* Compito da svolgere
Ricopia senza modifiche il brano del testo sul lockdown che va da "I risultati di" fino a "e propria teoria?", quest'ultimo incluso.

* Testo selezionato
#10 Cose da fare prima di allentare il Lockdown per il COVID-19


#10 Cose da fare prima di allentare il Lockdown per il COVID-19
# Bozza piano B
# La montagna più alta

Nelle ultime ore, e dopo quasi tre settimane dal lockdown, la resistenza individuale e collettiva comincia a vacillare e leggiamo, da più parti, richieste di riapertura urgente del Paese e della ripresa di attività economiche, sociali e delle libertà personali. Eppure, coloro che propongono la sospensione del lockdown e una serie di legittime misure economiche per far fronte ai danni generati dalla sospensione delle attività, a parte rare e disordinate eccezioni, non delineano un vero “piano B” che consenta di uscire dall’emergenza garantendo:
a) che non si manifesti presto una nuova impennata dell’epidemia,
b) una riduzione significativa del rischio individuale e la protezione delle categorie più esposte;
c) le possibilità di ricovero ospedaliero per COVID-19 a tutti i cittadini.
Chiedere la riapertura è più che legittimo e, consentitemi, anche ovvio argomentarlo. Senza dubbio più difficile, soprattutto senza casi precedenti a cui fare riferimento a parte Wuhan e la Corea del Sud, con le relative eccezioni, è invece delineare il Piano B. Ma questa, non credo che si possano avere dubbi a riguardo, è la vera questione da sciogliere senza dover immagine di vivere i prossimi mesi – anche quando, speriamo presto, il cosiddetto picco epidemiologico sarà passato – nell’incubo di essere contagiati o di contagiare. Di andare (o non andare) con timore a cinema, a teatro, in spiaggia o al supermercato con l’incubo di diventare bombe biologiche per i nostri cari.
I risultati di contenimento che sperabilmente otterremo nelle prossime due settimane saranno ottenuti principalmente grazie al distanziamento sociale e al lockdown.
Ma dopo cosa faremo per evitare che l’aumento considerevole del rischio potrà ripetersi allo stesso modo, minacciando nuovamente anche la capacità del Sistema Sanitario Nazionale e la possibilità di cura per tutti? 
Il principio di precauzione
Allora da dove possiamo partire senza riferimenti scientifici certi? Senza una vera e propria teoria?
Sicuramente i modelli matematici epidemiologici sono un punto di partenza, abbiamo già condiviso alcune riflessioni nei post precedenti, ne condivido uno nuovo che suggerisce (nella figura che riporto e nel link indicato in basso) cosa fare per allentare il lockdown e tenere l’epidemia “sotto controllo” con R0<1.

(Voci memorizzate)
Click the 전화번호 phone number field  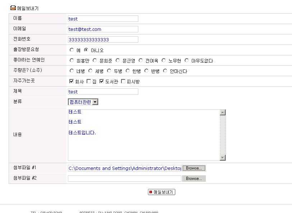click(x=103, y=40)
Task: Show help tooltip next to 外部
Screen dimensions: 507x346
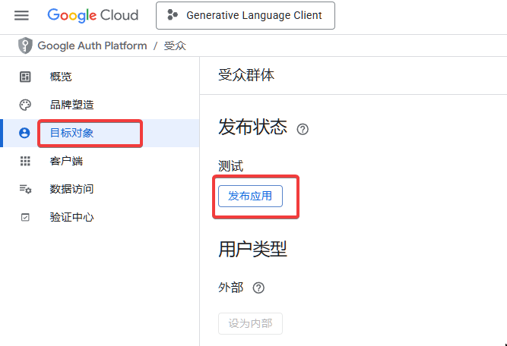Action: 258,288
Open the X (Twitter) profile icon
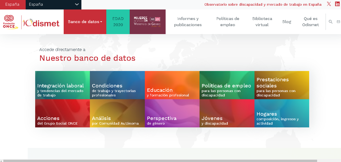This screenshot has height=162, width=341. (x=329, y=4)
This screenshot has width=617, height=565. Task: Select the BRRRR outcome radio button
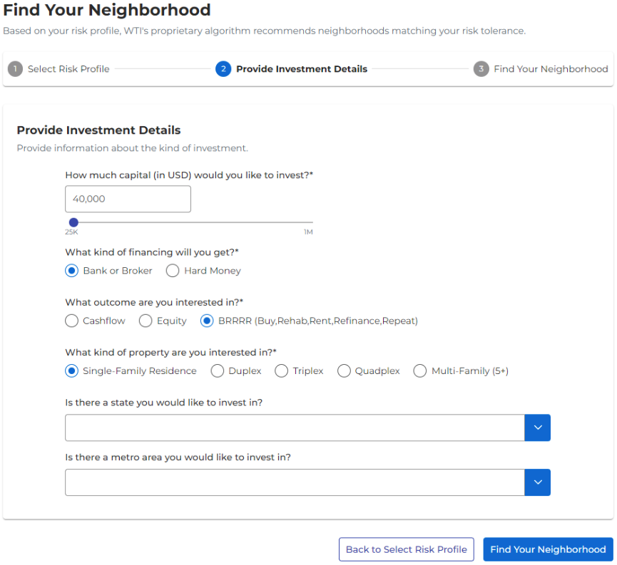tap(207, 321)
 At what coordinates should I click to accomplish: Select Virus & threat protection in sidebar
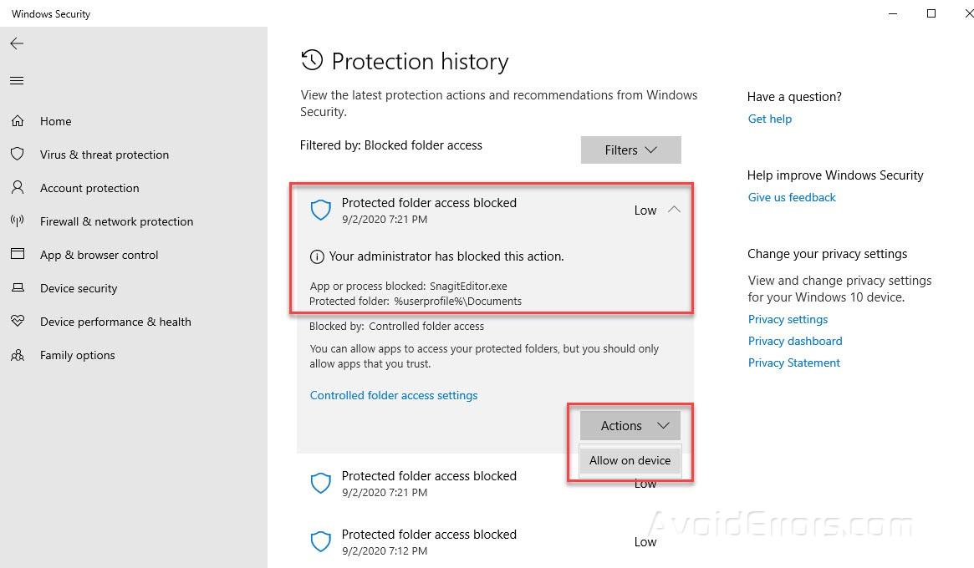coord(104,155)
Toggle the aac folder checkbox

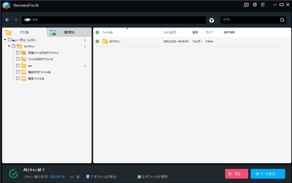(18, 66)
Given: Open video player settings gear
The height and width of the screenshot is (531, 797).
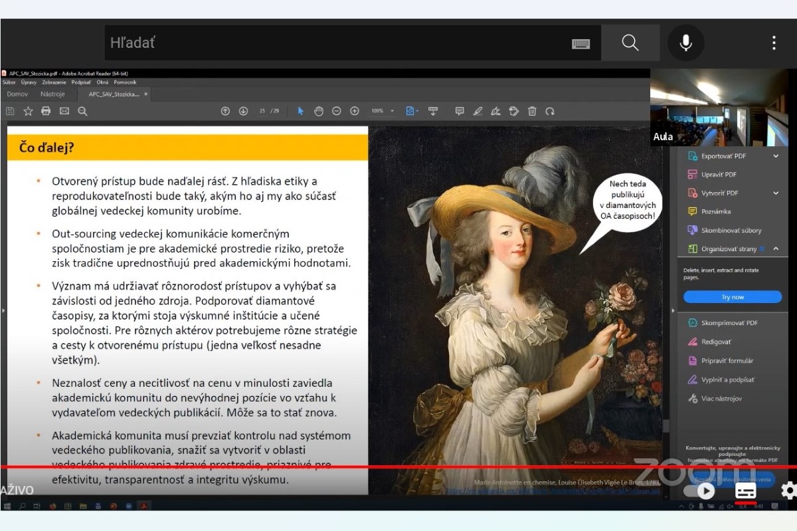Looking at the screenshot, I should pos(788,491).
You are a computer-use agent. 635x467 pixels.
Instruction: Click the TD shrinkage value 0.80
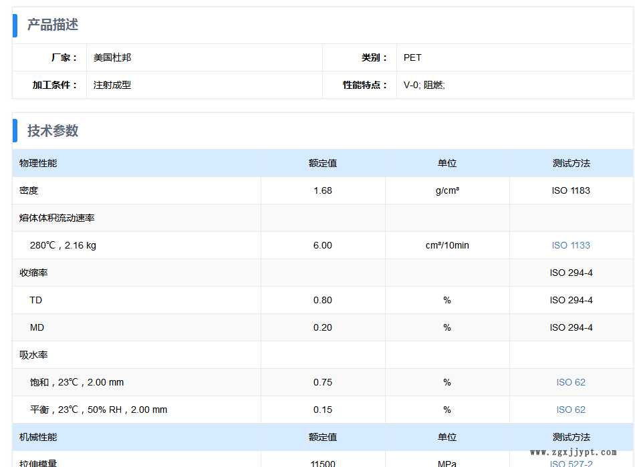click(323, 300)
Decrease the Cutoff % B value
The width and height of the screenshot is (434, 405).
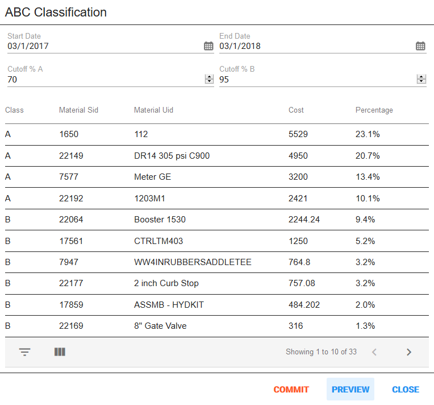[x=421, y=82]
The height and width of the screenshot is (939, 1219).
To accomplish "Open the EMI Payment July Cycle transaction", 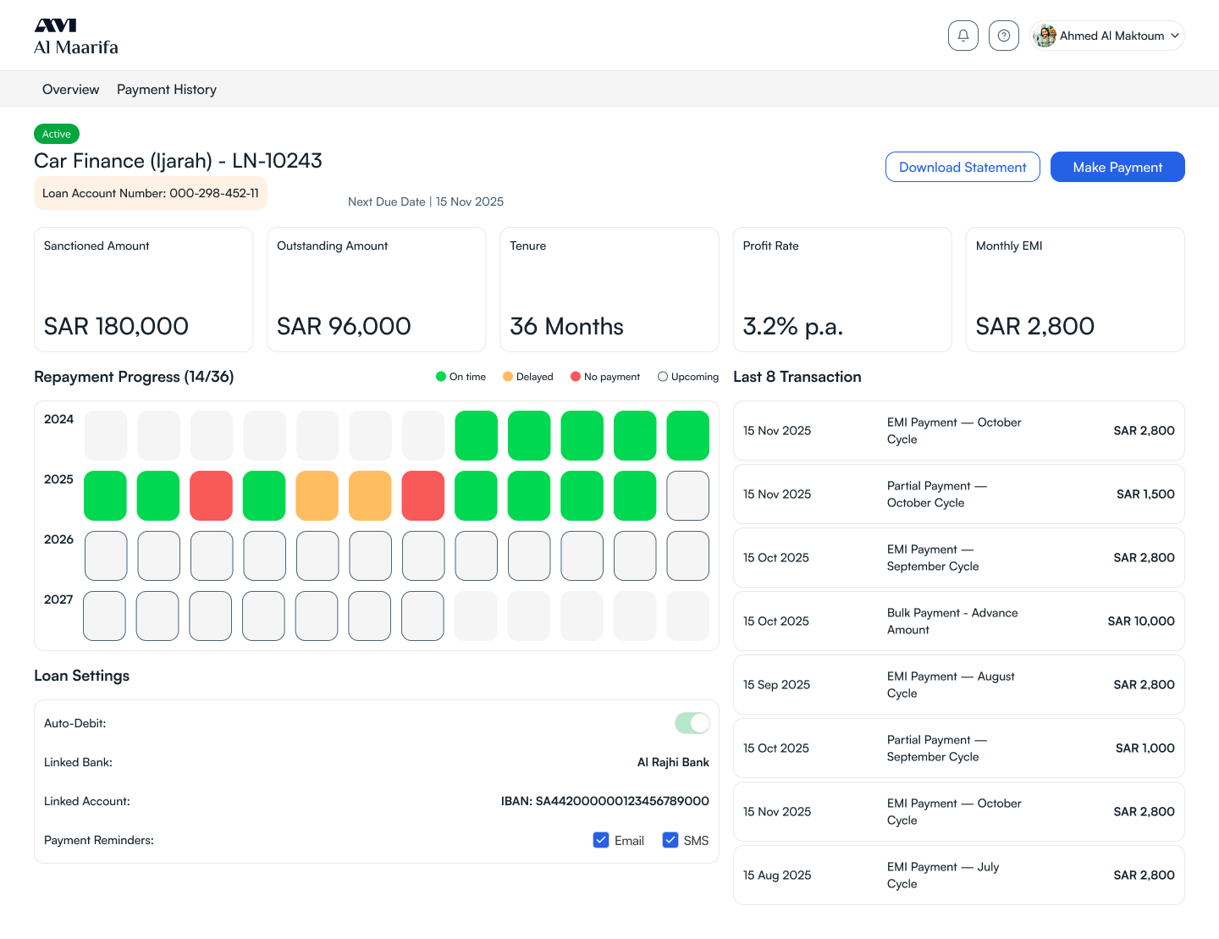I will pyautogui.click(x=958, y=875).
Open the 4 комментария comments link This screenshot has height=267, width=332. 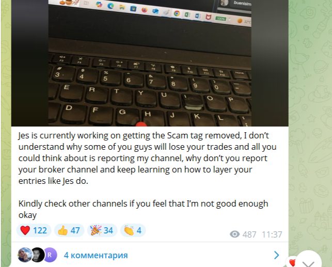click(96, 255)
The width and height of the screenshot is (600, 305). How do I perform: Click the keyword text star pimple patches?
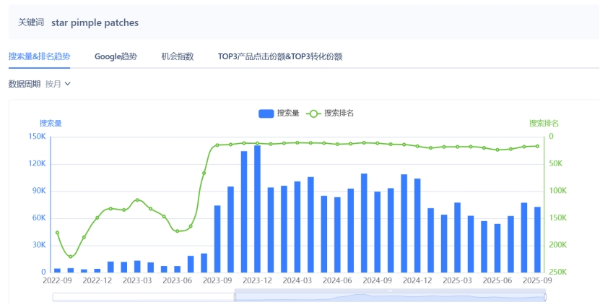click(95, 22)
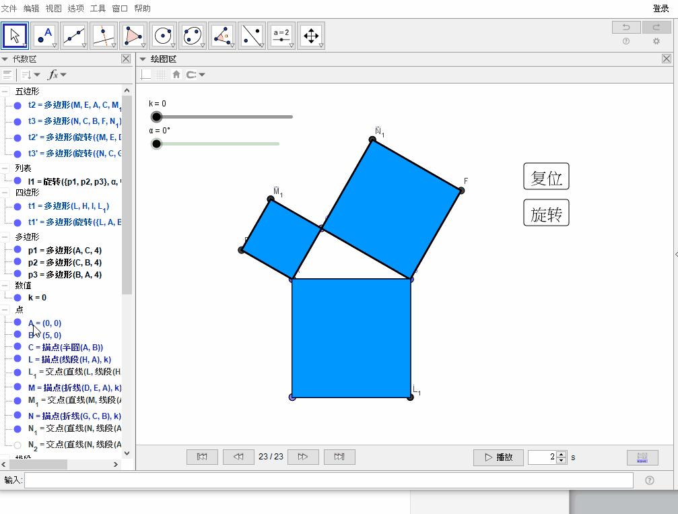Screen dimensions: 678x514
Task: Click the k slider handle
Action: [157, 117]
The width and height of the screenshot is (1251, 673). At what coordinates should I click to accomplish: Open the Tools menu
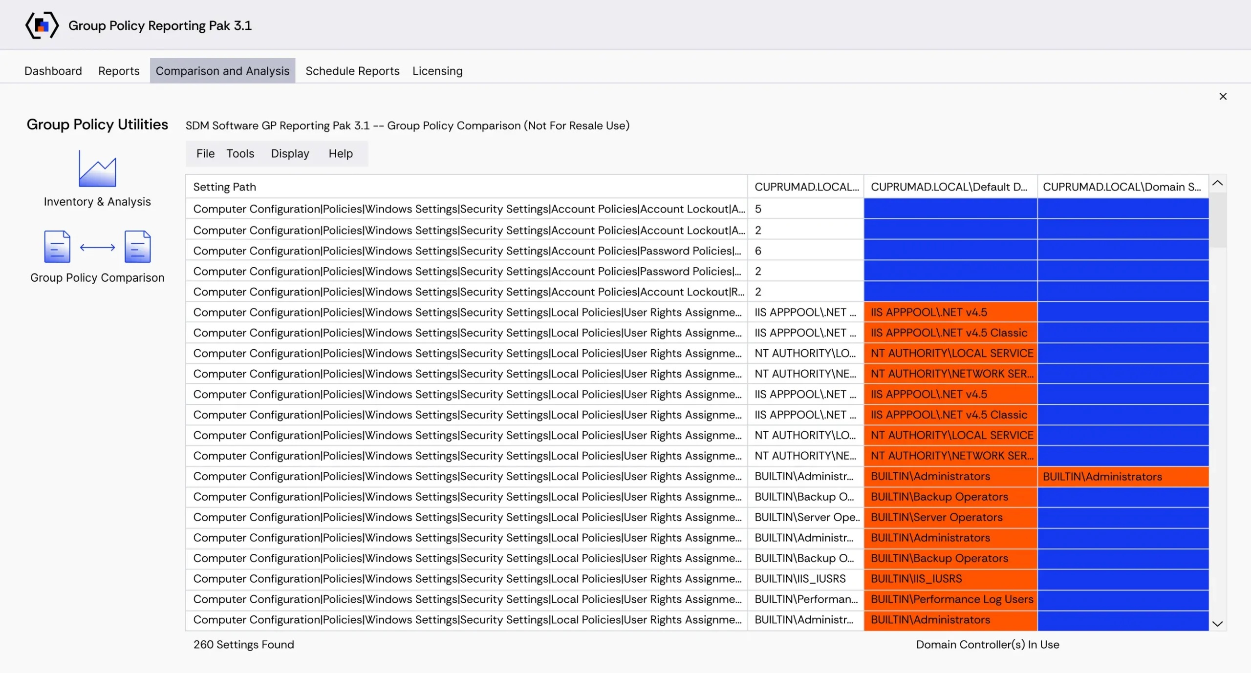[x=240, y=153]
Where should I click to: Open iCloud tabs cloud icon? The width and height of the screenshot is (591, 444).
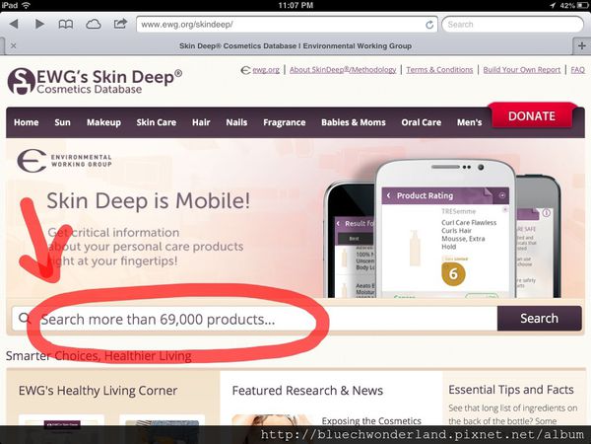pyautogui.click(x=94, y=23)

* Risposta al compito
I risultati di contenimento che sperabilmente otterremo nelle prossime due settimane saranno ottenuti principalmente grazie al distanziamento sociale e al lockdown.
Ma dopo cosa faremo per evitare che l’aumento considerevole del rischio potrà ripetersi allo stesso modo, minacciando nuovamente anche la capacità del Sistema Sanitario Nazionale e la possibilità di cura per tutti? 
Il principio di precauzione
Allora da dove possiamo partire senza riferimenti scientifici certi? Senza una vera e propria teoria?